Come Domus ha già avuto modo di raccontare, il Brutalismo si è sviluppato a partire dagli anni ’50 del secolo scorso, un tempo in cui il pensiero architettonico riformulava il lessico del costruire per fare fronte alle esigenze della società ferita dalla guerra e pronta a ripartire. Il risultato è un’architettura che cerca di liberarsi dalle rigidità del Movimento Moderno, scarnificata e disinvoltamente anti-edonistica, che privilegia l’etica all’estetica e si caratterizza per il funzionalismo schietto, l’impostazione gerarchica della struttura e la plasticità dei volumi. La firma estetica del brutalismo – per ragioni al contempo espressive ed economiche – è appunto il beton brut, il cemento armato a vista, che ritroviamo a ogni latitudine e in ogni continente, nelle espressioni europee come l’Unité d’Habitation di Le Corbusier a Marsiglia e le realizzazioni dell'area anglosassone, così come nelle differenti espressioni tropicali, sempre in dialogo con città e natura.
In Italia, come sempre caso peculiare, più che un vero e proprio gruppo o movimento brutalista che si afferma, sono piuttosto diversi percorsi storici e di ricerca – radicali, postmoderni, organicisti, indipendenti – ad incrociare quella che, specialmente oggi, è classificata e globalmente accettata come estetica brutalista, oppure ad integrare le componenti di programma sociale proprie di progetti brutalisti loro contemporanei. Per questo, pur nella differenza dei loro percorsi, abbiamo raccolto 20 di queste architetture per esplorare la specificità italiana del tema: dalle opere istituzionali (Viganò, Castiglioni, Banca d’Italia a Catania, Spence, Sartogo, Albertini, D’Amore-Basile), agli edifici di culto (Guacci, Arrighetti, Andrault-Parat), al terziario (Zanuso), agli interventi residenziali alla scala architettonica (Perugini, Berarducci, Graffi-Musmeci, Busiri Vici) e urbana (Vecchi, De Carlo, Aymonino-Rossi, Fiorentino, Celli-Tognon). Comune denominatore è, soprattutto alle origini, la fiducia nel cambiamento – nell'approccio progettuale, nella cultura e nella politica – facendo leva sul diritto alla città e alla casa e su un’idea di società equa e coesa.

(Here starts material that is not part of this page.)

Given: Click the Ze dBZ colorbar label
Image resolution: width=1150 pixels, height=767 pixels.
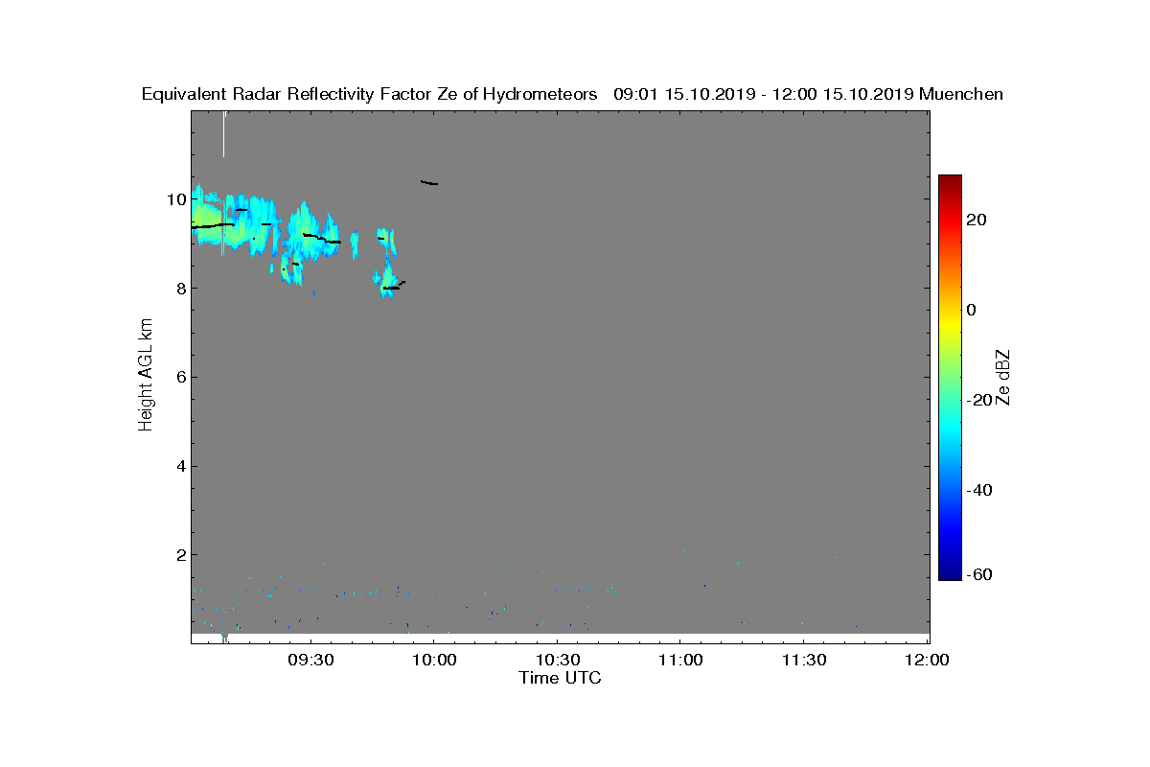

La naturale corrosione fisica del materiale e il degrado antropico che hanno talvolta segnato alcune opere hanno contribuito a consolidare nell’immaginario collettivo l’iconografia delle architetture brutaliste come di “cadaveri insepolti" (parafrasando Ernesto Nathan Rogers), spesso utilizzate come parafulmine per giustificare politiche pubbliche fallimentari. A volte demolite, a volte abbandonate, a volte snaturate, a volte additate a monito di un passato gravoso come le masse che le compongono, molte architetture brutaliste in Italia restano però una ricca eredità storico-testimoniale che pone oggi una inevitabile questione: se sia più brutale (in senso letterale) un’opera filologicamente brutalista nelle forme e nei contenuti o certa edilizia corrente semplicistica e anestetizzata, fatta di villettopoli pseudo-vernacolari o proliferazioni speculative, che punteggia le città italiane contemporanee, e che di cambiare il mondo con l’architettura non fa il minimo tentativo.